GAM-RAG: Gain-Adaptive Memory for Evolving Retrieval in Retrieval-Augmented Generation
- URL: http://arxiv.org/abs/2603.01783v1
- Date: Mon, 02 Mar 2026 12:09:17 GMT
- Title: GAM-RAG: Gain-Adaptive Memory for Evolving Retrieval in Retrieval-Augmented Generation
- Authors: Yifan Wang, Mingxuan Jiang, Zhihao Sun, Yixin Cao, Yicun Liu, Keyang Chen, Guangnan Ye, Hongfeng Chai,
- Abstract summary: Retrieval-Augmented Generation (RAG) grounds large language models with external evidence, but many implementations rely on pre-built indices that remain static after construction.<n>Motivated by schema-based learning in cognitive neuroscience, we propose GAM-RAG, a training-free framework that accumulates retrieval experience from recurring or related queries.<n>GAM-RAG builds a lightweight, relation-free hierarchical index whose links capture potential co-occurrence rather than fixed semantic relations.
- Score: 16.737829113782126
- License: http://arxiv.org/licenses/nonexclusive-distrib/1.0/
- Abstract: Retrieval-Augmented Generation (RAG) grounds large language models with external evidence, but many implementations rely on pre-built indices that remain static after construction.
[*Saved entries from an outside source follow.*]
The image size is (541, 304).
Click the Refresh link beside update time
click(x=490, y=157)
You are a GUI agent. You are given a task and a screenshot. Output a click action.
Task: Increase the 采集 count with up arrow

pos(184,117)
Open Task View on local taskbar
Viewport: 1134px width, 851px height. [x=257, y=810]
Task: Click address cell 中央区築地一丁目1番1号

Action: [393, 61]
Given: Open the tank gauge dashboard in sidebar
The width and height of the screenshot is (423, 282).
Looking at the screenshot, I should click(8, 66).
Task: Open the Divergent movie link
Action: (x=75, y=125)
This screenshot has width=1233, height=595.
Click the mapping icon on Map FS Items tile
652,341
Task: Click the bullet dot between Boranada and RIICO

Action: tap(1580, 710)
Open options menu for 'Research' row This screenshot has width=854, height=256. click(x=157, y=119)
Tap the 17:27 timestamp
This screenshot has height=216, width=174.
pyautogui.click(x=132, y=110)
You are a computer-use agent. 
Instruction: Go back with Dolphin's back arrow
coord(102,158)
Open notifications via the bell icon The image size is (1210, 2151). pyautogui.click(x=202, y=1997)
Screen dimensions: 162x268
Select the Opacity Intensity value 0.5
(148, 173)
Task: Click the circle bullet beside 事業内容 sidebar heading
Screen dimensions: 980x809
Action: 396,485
Related queries therefore repeat similar multi-hop traversal, increasing latency and compute. Motivated by schema-based learning in cognitive neuroscience, we propose GAM-RAG, a training-free framework that accumulates retrieval experience from recurring or related queries and updates retrieval memory over time. GAM-RAG builds a lightweight, relation-free hierarchical index whose links capture potential co-occurrence rather than fixed semantic relations. During inference, successful retrieval episodes provide sentence-level feedback, updating sentence memories so evidence useful for similar reasoning types becomes easier to activate later. To balance stability and adaptability under noisy feedback, we introduce an uncertainty-aware, Kalman-inspired gain rule that jointly updates memory states and perplexity-based uncertainty estimates. It applies fast updates for reliable novel signals and conservative refinement for stable or noisy memories. We provide a theoretical analysis of the update dynamics, and empirically show that GAM-RAG improves average performance by 3.95% over the strongest baseline and by 8.19% with 5-turn memory, while reducing inference cost by 61%. Our code and datasets are available at: https://anonymous.4open.science/r/GAM_RAG-2EF6.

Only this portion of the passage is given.